● **REQUIRED WORK**
Give the listing from its first line through the line containing "This screenshot has" as a Markdown table with the columns Row and Listing line, leaving out blank lines.

● **DATA SHOWN**

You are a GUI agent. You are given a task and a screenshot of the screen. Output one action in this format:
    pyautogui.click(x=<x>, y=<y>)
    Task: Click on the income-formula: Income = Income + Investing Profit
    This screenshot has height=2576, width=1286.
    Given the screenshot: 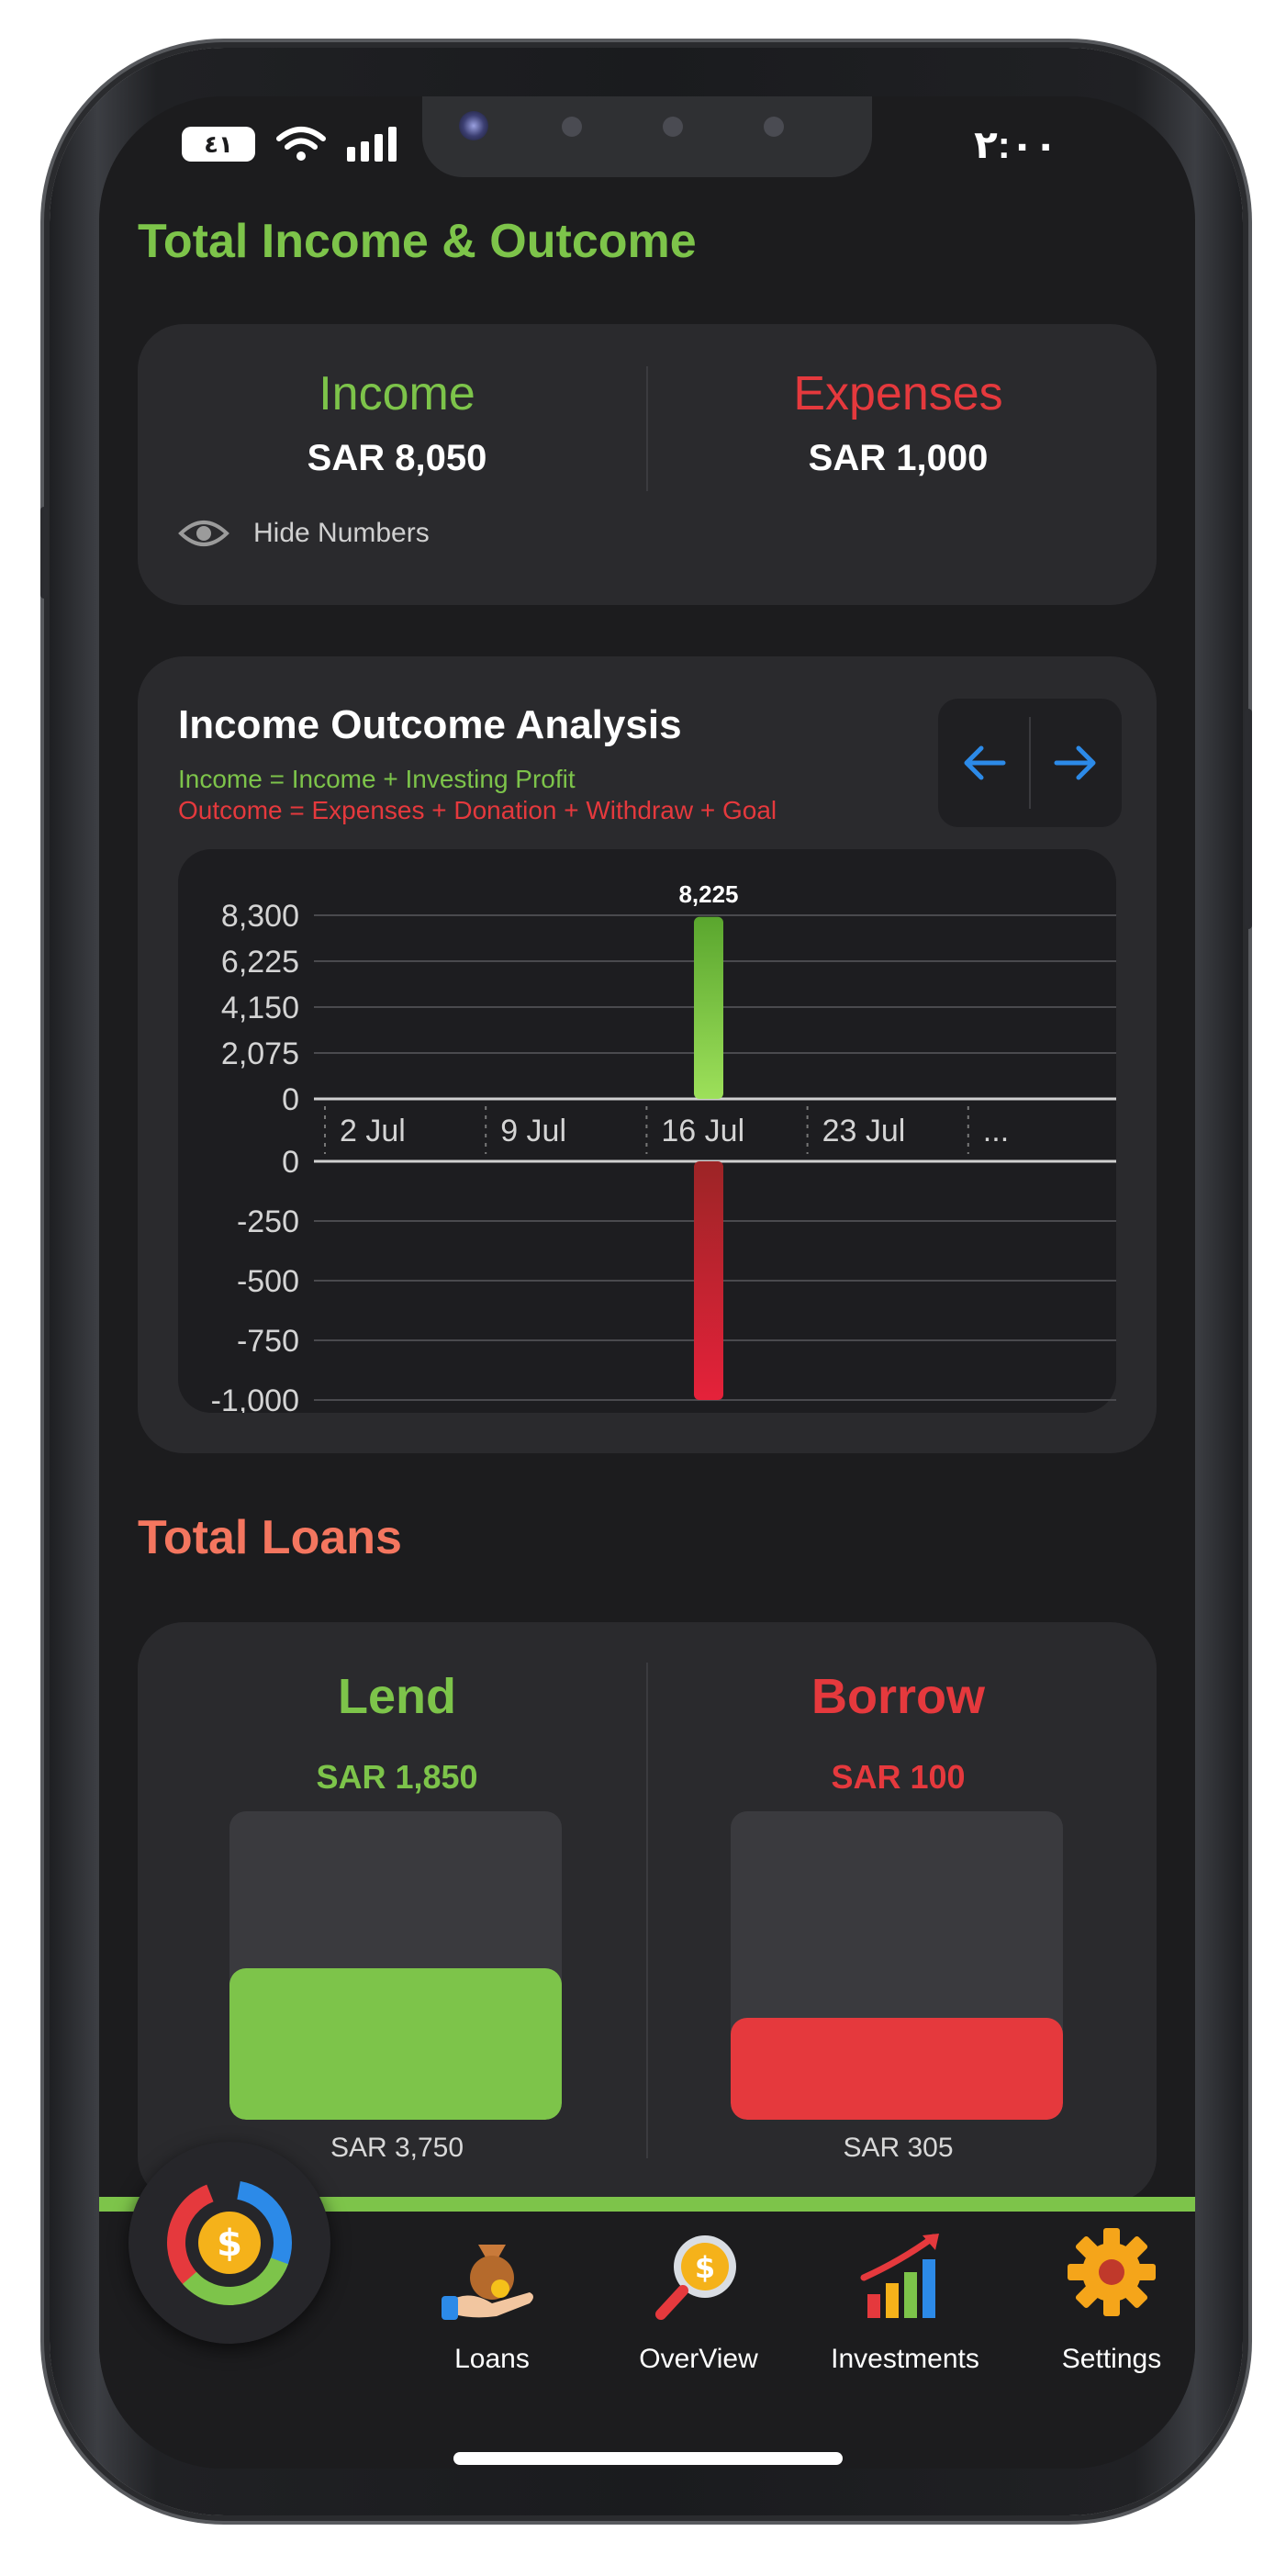 What is the action you would take?
    pyautogui.click(x=377, y=779)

● **SOLUTION TO THIS TASK**
| Row | Listing line |
|---|---|
| 1 | You are a GUI agent. You are given a task and a screenshot of the screen. Output one action in this format: |
| 2 |     pyautogui.click(x=<x>, y=<y>) |
| 3 |     Task: Click on the income-formula: Income = Income + Investing Profit |
| 4 |     This screenshot has height=2576, width=1286. |